Market Outlook for Opening on December 05, 2018

Stock/ Index


Long term trend

Has turned mildly positive but still inconclusive

Short term trend

Upward sloping, spot above EMA

Bollinger band

Below the upper channel of the bollinger band

Oscillator 2

Bullish (weaker than yesterday)

Oscillator 3

Positive cross over persists, however, the strength has diminished

Closing price (Spot price)


Change from previous day


Nifty future premium (december expiry)

 + 32.65

Current position bias

Short bias, no change in position since yesterday, no new trade for the day carrying current positions

Maximum Open interest

Puts of 10,000 / 10,200 / 10,500 / 10,700/ 11,000 Calls of 10,900 / 11,000 / 11,500



  1. Today too the markets defied the global cues albeit in the opposite direction. It was very flat with a negative bias the whole day, while it gave a scare of dropping mid-day but then recovering quickly thereafter.
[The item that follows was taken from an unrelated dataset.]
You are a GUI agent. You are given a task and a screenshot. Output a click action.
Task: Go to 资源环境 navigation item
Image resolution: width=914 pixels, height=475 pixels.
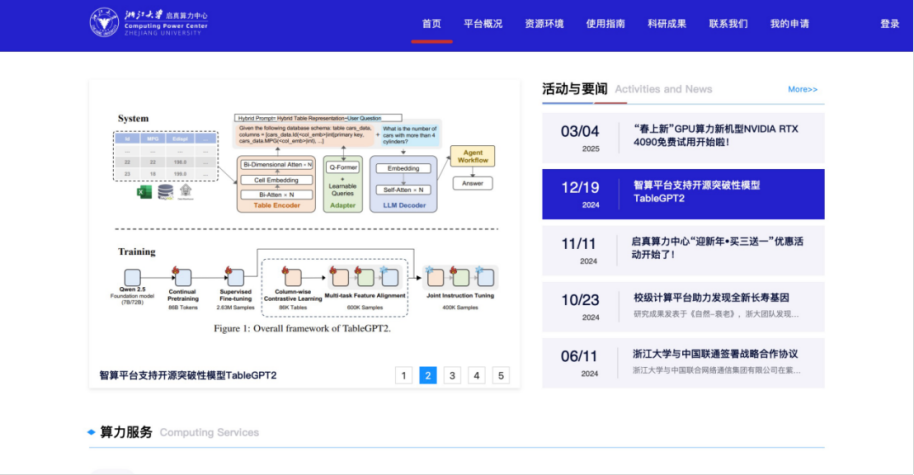544,24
The weakness today was led by the banks.
  2. As of now US markets are deep in the red with losses of more than 2% and unsurprisingly led by the financial sector.
  3. Tomorrow's RBI policy awaits the markets mid-day. In my opinion although people may be surprised by the positivity of policy the markets are already factoring in the same. I expect markets to react wildly at the time of the policy with a knee jerk positive reaction, however, it will eventually close in the red, probably deep red. Given an opportunity "SELL".
  4. The technical undertone is positive, however, the level of positivity seems to have reduced, I will pre-empt and sell given the right opportunity.
  5. There are a lot of events lined up, hence, market may react with volatility, however the most important event is the RBI policy which will be out of the way by tomorrow end of the day. I expect financials to lead the downfall tomorrow.
  6. Open interest shows that markets are expecting a volatile month with a downward bias. Today, in spite of the indices being in the red the Put quotes have either fallen or have increased very marginally signalling reduction in volatility expectation. Put call ratio is increased marginally to 1.31 from 1.27.
  7. Time to take short positions, aggressive players can look at initiating shorts prior to the monetary policy while those with less risk appetite can do so after the monetary policy. In case if markets go up post the policy, sell into that rally. You can look at:
    1. Sell 10,900/ 11,000 CE, or,
    2. Sell Nifty Future - above - 10,870 and sell 10,850/ 10,800 PE - CMP - 167/ 149


Disclaimer: The views expressed herein are purely personal and basis experience and not a recommendation to buy or sell. We are not SEBI registered investment advisors or research analysts and these are positions taken in personal capacity.